Update the rows below by replacing "column header" with "column heading" wherever it occurs, leaving everything else unchanged. Omit the pictures from your answer.

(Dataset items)
......

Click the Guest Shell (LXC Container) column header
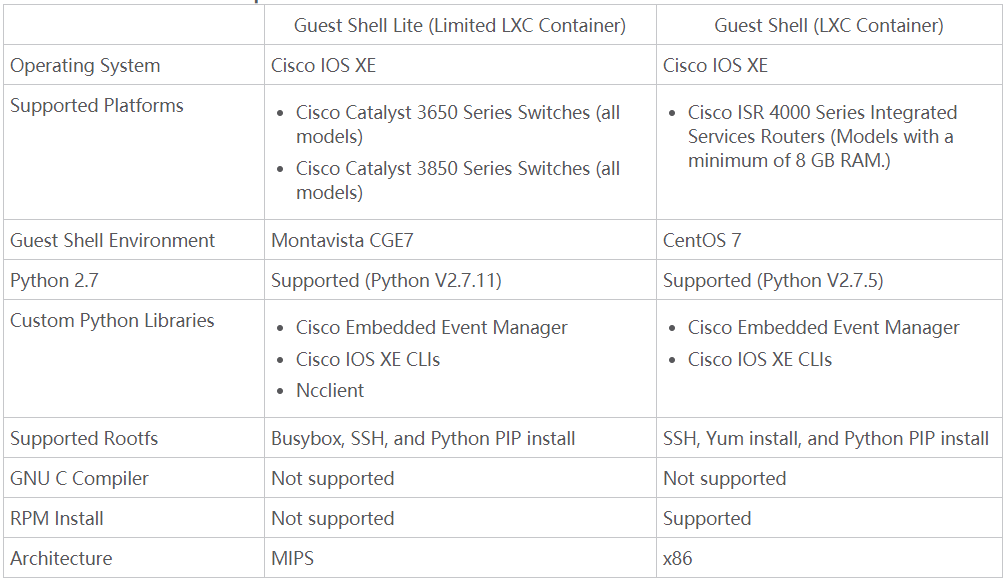 (x=828, y=25)
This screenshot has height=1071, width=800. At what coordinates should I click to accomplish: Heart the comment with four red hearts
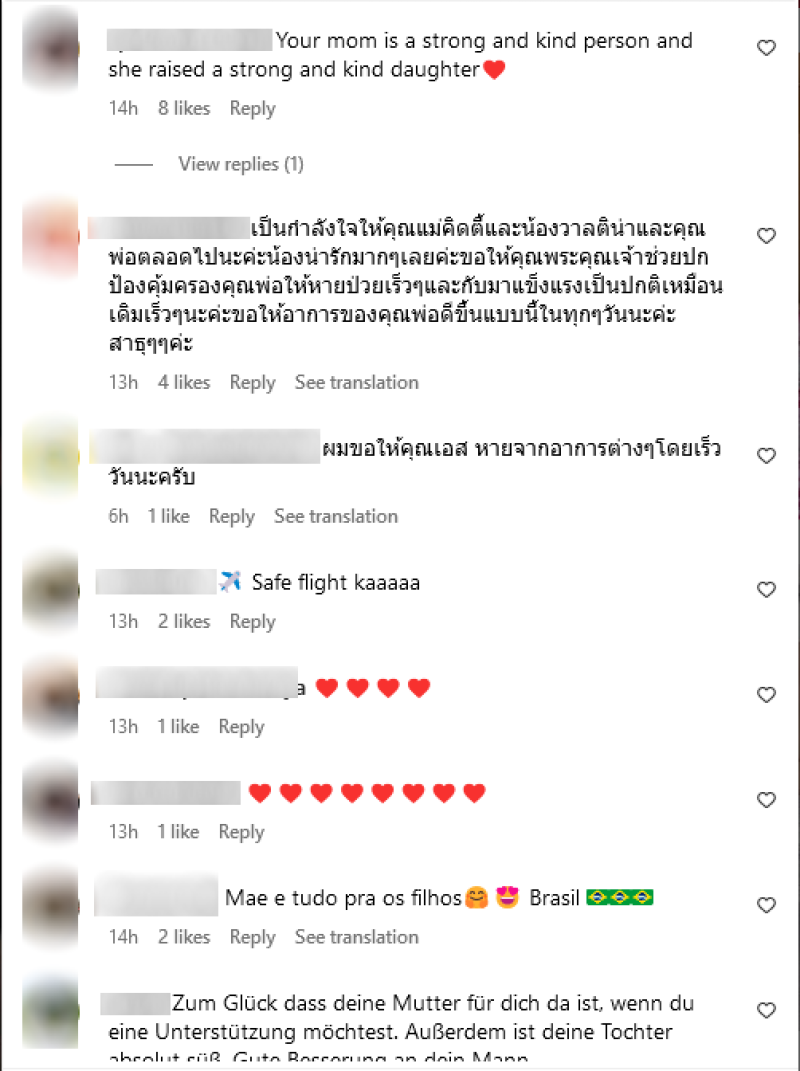click(766, 695)
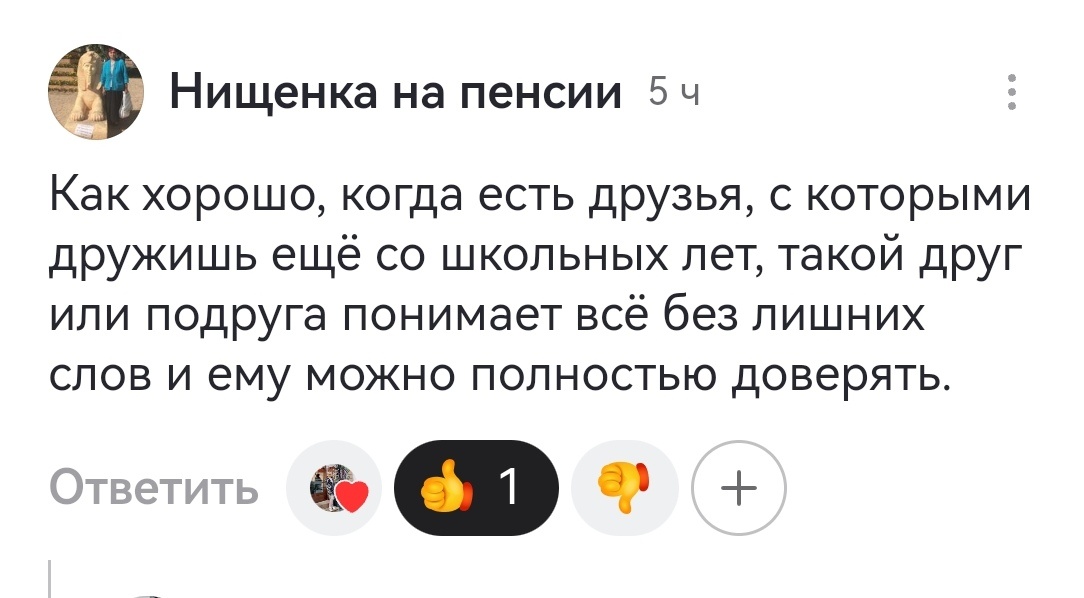Viewport: 1084px width, 598px height.
Task: View the thumbs up reaction count
Action: tap(508, 486)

......

* Solution below:
Click the Guest Shell (LXC Container) column heading
 (x=828, y=25)
This screenshot has height=1071, width=800. At what coordinates should I click to accomplish: Heart the comment with four red hearts
click(766, 695)
Viewport: 1084px width, 598px height.
Task: View the thumbs up reaction count
Action: tap(508, 486)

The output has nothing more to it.